For most of the past decade, quiet has reigned. But IDF commanders caution their subordinates not to be taken in by the tranquility.
On Thursday, Brig.-Gen. Amir Baram, commander of the Galilee Formation, also known as the 91st Division, spoke at a ceremony to honor a new commander taking over Brigade 300 that guards the North.
“There is relative quiet in this sector, when viewed from the perspective of onlookers on the site, [but] it must not mislead us,” Baram cautioned.
“The intention of our enemies over the fence has not changed. On the day we will be tested, we will be required to lead.

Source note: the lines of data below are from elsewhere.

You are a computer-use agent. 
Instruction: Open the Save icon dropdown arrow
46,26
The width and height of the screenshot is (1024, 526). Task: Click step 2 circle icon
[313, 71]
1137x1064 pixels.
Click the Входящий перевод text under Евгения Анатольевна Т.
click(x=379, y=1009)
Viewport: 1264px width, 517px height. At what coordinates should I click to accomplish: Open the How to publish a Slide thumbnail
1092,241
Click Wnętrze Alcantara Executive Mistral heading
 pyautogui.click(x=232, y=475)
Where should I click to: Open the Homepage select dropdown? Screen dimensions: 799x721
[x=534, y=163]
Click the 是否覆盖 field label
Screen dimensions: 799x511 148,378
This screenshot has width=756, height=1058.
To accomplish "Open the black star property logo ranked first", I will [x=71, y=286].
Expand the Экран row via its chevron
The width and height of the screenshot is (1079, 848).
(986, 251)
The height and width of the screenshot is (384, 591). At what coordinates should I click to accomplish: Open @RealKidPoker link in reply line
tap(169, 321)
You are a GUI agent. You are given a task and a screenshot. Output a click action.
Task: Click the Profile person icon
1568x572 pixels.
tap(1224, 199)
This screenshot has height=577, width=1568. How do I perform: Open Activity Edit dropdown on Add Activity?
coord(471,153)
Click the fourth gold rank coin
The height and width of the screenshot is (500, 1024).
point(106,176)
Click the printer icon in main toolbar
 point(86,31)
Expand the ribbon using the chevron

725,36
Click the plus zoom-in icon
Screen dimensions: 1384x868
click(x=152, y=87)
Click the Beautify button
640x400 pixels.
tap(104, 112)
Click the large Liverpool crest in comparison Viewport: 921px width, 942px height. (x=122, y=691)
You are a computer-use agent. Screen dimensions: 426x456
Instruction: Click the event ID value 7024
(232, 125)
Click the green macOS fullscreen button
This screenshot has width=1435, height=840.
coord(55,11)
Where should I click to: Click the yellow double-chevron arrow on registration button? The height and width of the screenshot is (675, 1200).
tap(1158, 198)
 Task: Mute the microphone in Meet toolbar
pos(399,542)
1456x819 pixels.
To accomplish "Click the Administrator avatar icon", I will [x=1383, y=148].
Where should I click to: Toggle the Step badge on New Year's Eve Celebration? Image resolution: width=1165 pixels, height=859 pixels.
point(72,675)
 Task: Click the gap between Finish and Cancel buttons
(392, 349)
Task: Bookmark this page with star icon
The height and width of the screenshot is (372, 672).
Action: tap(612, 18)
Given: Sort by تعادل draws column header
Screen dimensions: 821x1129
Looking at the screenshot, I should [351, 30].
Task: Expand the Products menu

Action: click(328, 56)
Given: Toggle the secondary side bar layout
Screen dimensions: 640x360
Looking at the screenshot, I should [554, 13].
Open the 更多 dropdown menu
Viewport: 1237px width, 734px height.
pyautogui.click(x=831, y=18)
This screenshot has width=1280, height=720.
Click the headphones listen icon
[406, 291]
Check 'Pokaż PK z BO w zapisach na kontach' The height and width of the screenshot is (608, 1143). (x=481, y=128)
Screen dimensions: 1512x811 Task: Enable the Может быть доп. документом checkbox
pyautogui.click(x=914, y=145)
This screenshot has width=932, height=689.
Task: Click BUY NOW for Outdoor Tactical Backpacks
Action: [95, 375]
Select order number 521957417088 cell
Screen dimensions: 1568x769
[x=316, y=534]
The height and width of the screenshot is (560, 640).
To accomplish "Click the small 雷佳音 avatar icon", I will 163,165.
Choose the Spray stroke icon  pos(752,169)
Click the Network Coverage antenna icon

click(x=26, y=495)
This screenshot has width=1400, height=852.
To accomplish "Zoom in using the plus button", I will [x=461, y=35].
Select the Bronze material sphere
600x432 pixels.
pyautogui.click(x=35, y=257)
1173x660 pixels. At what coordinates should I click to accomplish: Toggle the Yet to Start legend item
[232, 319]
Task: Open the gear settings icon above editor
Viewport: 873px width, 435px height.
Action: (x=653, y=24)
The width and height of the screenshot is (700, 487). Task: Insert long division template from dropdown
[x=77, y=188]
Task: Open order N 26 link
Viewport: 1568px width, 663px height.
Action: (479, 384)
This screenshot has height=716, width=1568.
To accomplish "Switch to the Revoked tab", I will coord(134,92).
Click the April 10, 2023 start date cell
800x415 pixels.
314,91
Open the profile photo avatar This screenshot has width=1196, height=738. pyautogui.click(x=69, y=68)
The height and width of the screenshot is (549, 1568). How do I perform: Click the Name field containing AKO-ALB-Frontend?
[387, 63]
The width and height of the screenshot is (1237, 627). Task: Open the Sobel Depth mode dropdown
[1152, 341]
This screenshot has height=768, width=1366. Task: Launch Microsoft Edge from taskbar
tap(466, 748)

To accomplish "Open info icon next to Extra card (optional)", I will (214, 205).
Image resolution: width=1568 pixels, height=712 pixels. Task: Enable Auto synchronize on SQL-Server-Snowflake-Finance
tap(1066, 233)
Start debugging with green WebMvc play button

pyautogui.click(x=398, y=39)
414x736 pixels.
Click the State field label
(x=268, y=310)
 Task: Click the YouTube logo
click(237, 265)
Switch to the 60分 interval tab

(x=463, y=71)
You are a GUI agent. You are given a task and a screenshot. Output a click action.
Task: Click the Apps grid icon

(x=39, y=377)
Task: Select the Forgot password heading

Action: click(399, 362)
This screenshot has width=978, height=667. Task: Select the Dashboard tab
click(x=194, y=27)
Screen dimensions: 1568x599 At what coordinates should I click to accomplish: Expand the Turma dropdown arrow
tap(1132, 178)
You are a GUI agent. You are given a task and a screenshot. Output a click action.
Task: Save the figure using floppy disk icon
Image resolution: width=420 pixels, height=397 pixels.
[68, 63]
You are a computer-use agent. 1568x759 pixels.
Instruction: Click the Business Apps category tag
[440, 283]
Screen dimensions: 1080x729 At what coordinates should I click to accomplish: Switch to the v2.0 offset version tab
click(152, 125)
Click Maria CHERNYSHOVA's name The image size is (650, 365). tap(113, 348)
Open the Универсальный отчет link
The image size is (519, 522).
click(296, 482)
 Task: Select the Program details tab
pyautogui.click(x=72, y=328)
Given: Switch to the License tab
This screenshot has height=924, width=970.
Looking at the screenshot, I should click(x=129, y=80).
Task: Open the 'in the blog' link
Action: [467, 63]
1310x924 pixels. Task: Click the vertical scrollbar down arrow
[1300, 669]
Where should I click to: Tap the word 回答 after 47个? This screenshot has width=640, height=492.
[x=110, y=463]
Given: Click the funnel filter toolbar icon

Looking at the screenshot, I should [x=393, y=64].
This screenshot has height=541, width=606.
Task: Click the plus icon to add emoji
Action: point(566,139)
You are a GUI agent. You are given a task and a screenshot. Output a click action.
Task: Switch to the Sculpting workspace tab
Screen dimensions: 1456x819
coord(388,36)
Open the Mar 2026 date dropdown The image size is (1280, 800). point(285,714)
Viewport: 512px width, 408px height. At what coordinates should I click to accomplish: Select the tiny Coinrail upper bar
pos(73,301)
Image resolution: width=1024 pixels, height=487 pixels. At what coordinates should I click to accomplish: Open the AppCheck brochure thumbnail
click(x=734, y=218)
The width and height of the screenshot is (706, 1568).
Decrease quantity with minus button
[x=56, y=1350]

This could mean responsible civilian leadership among local council heads, or military leadership to enable us to take determined action in a complicated reality of war.”
A decade after the Second Lebanon War, Hezbollah has much to lose by going to war with Israel again. It spent huge sums in the aftermath of the 2006 war rebuilding the Lebanese civilian sector, describing this as a “jihad of reconstruction.” Every family whose home was damaged in 2006 received reconstruction compensation. It took Hezbollah five years to rebuild its southern Beirut stronghold of Dahiya that was battered by Israeli air strikes.
Then came Hezbollah’s military recovery. Hezbollah concluded that it needed a bigger arsenal of rockets, and that it should spread out rocket launchers across all of Lebanon. Now, Hezbollah is investing in improving the quality of its rockets, with Iranian and Syrian assistance.
Since March 2011, Hezbollah has gradually sunk deeper into the quagmire of Syria’s civil war. The fight to keep the Assad regime alive has been costly, but also enabled Hezbollah to study and learn battle techniques that it could deploy against Israel.
Nasrallah today finds himself in the position of having to try and extinguish many unforeseen fires. He did not foresee in 2006 that his primary enemy in 2016 would be Islamic State, not Israel. Nor could he have guessed that Hezbollah would be facing a cash crisis due to sanctions placed on him by the Lebanese banking system (in response to US demands).
Hezbollah’s resources are being drained by rehabilitation programs for wounded Syria veterans and pensions.
The money Hezbollah earns dealing in narcotics is not enough to stem the cash hemorrhage.
Today, Hezbollah may be more capable of attacking strategic facilities in Israel with guided rockets than ever before, but it also has more regional challenges than it ever did. It could take battle- hardened units from Syria and use them to carry out raids into the Galilee. But doing so, it would find itself fighting a two-front war, and losing both Syria and Lebanon in the process.
Hezbollah has embedded all of its offensive capabilities in civilian areas. Those civilians could turn against it if Hezbollah compels Israel to turn its firepower and ground forces on Lebanon.
Perhaps most important, Hezbollah is aware that the IDF is studying it closely, and making its own improvements, having placed war readiness at the very top of its agenda.
Hezbollah may encounter an IDF that is prepared for the maneuvers it is planning for the next war.